Selected passage
Many of the techniques used in both stage hypnosis and clinical hypnosis can be the same or very similar, however the key difference between stage hypnosis and positive hypnosis are about who chooses to get hypnotised and who benefits from the process.
Just like a pharmacist, a drug dealer distributes medication and chemicals which affect the person using them. However, the dealer is solely interested in themselves. Similarly the stage hypnotist does no assessment on the psychological and physical wellbeing of the participant before asking someone to engage in hypnosis and ultimately is more interested in giving the audience an entertaining evening instead of how the participant may be affected during or after the show’, whereas the hypnotherapist uses the same skills entirely for the client. They do not use the client for their own ends but will only work for the client and withdraw treatment if they cannot offer a clinical reason for continuing with any treatments.
A stage hypnotist is paid to entertain the audience, to give the audience a fun evening and to meet the expectations of the audience. The audience want to experience a fun, light evening where volunteers act foolishly whilst in trance.
To make sure the volunteers give an entertaining performance the hypnotist uses a few techniques to generate a greater desire for people to get on stage and with it a desire to meet the expectations of the audience. Firstly, they will ask the audience to undertake some simple suggestibility techniques. This allows the stage hypnotist to eliminate any audience members who will not be very entertaining
From here the stage hypnotist will invite some volunteers up to the stage and will get them to compete for a limited number of places on stage.

Extracted information
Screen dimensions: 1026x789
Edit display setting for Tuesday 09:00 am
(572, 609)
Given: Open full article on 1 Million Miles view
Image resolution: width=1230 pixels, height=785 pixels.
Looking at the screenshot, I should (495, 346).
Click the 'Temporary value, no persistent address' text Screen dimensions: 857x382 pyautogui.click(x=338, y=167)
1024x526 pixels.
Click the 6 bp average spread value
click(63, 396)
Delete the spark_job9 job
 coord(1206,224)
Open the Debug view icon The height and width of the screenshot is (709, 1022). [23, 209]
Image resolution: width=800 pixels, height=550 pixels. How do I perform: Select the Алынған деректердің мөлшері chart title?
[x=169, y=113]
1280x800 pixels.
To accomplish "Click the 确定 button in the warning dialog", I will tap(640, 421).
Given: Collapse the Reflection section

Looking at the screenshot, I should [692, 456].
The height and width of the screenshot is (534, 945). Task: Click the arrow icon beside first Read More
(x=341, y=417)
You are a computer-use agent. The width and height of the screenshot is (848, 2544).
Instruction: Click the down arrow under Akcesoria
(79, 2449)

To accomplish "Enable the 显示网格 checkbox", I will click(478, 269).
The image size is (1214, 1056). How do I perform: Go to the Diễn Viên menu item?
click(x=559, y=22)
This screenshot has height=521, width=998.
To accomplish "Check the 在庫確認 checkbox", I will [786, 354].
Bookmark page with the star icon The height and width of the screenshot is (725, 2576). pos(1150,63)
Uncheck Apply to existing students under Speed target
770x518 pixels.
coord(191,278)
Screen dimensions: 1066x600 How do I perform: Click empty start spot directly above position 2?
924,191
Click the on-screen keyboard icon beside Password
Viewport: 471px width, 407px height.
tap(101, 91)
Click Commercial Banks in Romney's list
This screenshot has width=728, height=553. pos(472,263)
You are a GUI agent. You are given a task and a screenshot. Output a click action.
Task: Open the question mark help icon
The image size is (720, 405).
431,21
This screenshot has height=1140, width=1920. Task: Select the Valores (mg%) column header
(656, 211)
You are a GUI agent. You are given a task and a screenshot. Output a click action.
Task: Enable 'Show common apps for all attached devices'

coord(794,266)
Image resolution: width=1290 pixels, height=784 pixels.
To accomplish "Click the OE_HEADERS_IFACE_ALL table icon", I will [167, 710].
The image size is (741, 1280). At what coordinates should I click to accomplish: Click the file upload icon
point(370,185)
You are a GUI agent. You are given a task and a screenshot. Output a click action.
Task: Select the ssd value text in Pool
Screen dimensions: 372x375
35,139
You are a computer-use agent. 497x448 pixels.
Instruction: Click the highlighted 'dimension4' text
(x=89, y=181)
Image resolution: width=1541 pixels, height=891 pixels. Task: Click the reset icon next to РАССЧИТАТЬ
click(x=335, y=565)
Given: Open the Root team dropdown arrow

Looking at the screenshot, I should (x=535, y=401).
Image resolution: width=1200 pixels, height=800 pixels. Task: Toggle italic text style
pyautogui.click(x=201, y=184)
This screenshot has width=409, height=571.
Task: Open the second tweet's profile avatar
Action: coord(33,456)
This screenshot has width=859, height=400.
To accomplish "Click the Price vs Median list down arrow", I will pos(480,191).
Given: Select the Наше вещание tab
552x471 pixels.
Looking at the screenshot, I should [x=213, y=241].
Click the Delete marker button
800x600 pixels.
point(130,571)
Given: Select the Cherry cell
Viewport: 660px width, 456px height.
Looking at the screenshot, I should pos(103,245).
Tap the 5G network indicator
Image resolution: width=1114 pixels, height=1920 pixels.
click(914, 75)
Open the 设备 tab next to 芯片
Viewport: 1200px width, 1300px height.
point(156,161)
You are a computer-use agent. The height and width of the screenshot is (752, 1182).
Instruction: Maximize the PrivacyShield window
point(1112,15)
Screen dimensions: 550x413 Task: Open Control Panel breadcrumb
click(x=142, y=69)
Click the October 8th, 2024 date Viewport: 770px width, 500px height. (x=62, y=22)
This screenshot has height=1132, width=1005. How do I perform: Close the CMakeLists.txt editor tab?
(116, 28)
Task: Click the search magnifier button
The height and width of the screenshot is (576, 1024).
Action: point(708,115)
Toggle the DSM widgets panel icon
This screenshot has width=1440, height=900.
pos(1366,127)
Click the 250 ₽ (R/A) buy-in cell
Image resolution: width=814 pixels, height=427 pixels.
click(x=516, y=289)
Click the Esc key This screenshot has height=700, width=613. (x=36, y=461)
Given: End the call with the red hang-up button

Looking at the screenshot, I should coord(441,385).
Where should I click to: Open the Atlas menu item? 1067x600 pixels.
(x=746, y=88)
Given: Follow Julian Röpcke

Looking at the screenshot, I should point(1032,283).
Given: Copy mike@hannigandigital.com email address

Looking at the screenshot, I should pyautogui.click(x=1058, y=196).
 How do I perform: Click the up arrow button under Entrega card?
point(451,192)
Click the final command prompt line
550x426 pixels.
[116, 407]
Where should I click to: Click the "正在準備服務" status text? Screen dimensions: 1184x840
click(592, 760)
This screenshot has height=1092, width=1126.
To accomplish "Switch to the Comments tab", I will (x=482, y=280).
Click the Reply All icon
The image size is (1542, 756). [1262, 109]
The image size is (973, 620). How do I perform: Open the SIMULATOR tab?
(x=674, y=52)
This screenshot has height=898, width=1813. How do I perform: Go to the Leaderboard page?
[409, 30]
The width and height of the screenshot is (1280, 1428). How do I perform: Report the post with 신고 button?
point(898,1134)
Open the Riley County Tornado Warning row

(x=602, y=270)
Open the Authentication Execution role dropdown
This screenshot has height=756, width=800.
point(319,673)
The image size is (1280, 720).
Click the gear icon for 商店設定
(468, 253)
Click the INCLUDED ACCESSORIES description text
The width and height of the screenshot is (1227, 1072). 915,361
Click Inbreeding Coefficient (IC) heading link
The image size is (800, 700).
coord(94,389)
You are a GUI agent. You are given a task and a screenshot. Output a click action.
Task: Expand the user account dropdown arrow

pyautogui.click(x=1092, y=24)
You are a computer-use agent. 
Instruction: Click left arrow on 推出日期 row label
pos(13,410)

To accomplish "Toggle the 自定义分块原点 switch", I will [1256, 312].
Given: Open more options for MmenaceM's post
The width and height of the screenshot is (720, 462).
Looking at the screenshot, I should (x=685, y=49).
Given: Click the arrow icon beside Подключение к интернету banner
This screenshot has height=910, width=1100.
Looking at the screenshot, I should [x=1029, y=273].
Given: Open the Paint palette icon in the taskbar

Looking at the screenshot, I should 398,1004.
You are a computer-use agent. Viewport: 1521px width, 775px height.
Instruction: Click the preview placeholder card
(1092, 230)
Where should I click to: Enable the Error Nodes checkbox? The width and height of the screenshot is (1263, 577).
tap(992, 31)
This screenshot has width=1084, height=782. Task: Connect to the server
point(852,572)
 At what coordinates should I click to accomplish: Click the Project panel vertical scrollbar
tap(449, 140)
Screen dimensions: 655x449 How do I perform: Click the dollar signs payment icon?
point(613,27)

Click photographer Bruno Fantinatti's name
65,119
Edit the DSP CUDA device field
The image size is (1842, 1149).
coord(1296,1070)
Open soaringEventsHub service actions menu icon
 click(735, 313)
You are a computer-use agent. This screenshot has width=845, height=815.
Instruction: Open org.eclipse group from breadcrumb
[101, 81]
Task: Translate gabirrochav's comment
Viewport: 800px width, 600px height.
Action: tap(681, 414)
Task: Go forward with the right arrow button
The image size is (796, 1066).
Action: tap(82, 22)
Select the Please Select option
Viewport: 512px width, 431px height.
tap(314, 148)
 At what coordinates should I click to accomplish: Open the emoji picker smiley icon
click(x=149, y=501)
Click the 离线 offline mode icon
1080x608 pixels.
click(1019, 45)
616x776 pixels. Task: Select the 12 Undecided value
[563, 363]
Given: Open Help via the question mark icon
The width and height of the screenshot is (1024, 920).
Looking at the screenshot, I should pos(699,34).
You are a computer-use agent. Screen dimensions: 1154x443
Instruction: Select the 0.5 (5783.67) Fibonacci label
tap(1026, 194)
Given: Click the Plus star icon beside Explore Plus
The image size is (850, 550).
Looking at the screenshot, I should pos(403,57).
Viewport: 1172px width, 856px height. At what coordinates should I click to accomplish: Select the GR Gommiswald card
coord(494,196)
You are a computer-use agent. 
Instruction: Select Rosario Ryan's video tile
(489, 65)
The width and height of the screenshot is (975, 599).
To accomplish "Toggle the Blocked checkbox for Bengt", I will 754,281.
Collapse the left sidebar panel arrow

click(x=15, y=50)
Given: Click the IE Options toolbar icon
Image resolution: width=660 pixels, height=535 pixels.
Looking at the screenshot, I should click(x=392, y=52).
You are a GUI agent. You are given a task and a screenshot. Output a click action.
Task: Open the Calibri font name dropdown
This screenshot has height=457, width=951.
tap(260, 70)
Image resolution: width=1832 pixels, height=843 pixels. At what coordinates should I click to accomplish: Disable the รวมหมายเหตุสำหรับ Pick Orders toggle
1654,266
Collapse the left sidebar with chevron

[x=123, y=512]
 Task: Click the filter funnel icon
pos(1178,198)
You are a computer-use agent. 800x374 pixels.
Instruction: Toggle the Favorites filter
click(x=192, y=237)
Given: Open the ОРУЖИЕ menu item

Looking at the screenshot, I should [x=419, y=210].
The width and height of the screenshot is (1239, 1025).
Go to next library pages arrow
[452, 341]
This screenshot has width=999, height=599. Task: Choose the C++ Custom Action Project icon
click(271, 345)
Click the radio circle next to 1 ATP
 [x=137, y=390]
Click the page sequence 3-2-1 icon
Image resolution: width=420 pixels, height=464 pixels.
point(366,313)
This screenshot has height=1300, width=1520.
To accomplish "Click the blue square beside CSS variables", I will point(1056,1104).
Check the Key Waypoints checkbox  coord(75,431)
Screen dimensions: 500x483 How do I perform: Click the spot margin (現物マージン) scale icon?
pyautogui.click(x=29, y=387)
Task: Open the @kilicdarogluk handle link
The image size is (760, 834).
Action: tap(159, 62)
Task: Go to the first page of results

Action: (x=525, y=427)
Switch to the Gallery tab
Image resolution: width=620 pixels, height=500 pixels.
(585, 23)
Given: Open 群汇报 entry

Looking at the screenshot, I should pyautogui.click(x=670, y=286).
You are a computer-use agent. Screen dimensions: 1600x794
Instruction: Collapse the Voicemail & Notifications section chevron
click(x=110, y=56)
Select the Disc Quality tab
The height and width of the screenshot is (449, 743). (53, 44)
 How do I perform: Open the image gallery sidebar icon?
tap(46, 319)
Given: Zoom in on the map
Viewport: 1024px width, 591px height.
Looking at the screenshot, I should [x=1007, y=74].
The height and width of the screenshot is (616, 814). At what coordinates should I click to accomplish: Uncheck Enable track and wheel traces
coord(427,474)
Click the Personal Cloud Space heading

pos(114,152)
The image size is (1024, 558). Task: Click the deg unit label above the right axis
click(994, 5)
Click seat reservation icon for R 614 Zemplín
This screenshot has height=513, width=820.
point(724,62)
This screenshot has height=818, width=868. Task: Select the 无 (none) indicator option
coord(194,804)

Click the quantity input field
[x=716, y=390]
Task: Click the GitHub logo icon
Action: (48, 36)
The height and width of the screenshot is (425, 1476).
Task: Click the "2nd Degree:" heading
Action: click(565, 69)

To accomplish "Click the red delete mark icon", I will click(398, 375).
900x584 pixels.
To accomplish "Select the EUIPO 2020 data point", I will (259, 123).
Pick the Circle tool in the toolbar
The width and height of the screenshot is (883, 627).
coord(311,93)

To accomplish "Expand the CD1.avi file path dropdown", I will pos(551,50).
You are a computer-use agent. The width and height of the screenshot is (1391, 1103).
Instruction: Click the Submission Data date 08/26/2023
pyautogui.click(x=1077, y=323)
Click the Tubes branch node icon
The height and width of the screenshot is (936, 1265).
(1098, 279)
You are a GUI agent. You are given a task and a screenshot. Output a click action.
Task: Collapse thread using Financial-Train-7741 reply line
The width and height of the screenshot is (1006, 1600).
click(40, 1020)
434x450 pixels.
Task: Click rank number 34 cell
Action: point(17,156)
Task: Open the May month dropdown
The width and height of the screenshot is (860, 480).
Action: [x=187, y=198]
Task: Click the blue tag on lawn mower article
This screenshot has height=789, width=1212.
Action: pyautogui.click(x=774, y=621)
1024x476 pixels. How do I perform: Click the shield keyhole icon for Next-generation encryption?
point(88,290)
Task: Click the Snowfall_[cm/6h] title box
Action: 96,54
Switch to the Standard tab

What to do
(A) Translate this sentence from the passage on stage hypnosis into Spanish: "A stage hypnotist is paid to entertain the audience, to give the audience a fun evening and to meet the expectations of the audience."
(B) Reproduce the passage on stage hypnosis word for word, starting with "To make sure" and going on through "places on stage.".
(C) The passage on stage hypnosis says a stage hypnotist is paid to do certain things. List every one of them.

Solutions in order
(A) A un hipnotizador de escenario se le paga para entretener al público, para ofrecerle al público una velada divertida y para cumplir con las expectativas del público.

(B)
To make sure the volunteers give an entertaining performance the hypnotist uses a few techniques to generate a greater desire for people to get on stage and with it a desire to meet the expectations of the audience. Firstly, they will ask the audience to undertake some simple suggestibility techniques. This allows the stage hypnotist to eliminate any audience members who will not be very entertaining
From here the stage hypnotist will invite some volunteers up to the stage and will get them to compete for a limited number of places on stage.

(C)
- To entertain the audience
- To give the audience a fun evening
- To meet the expectations of the audience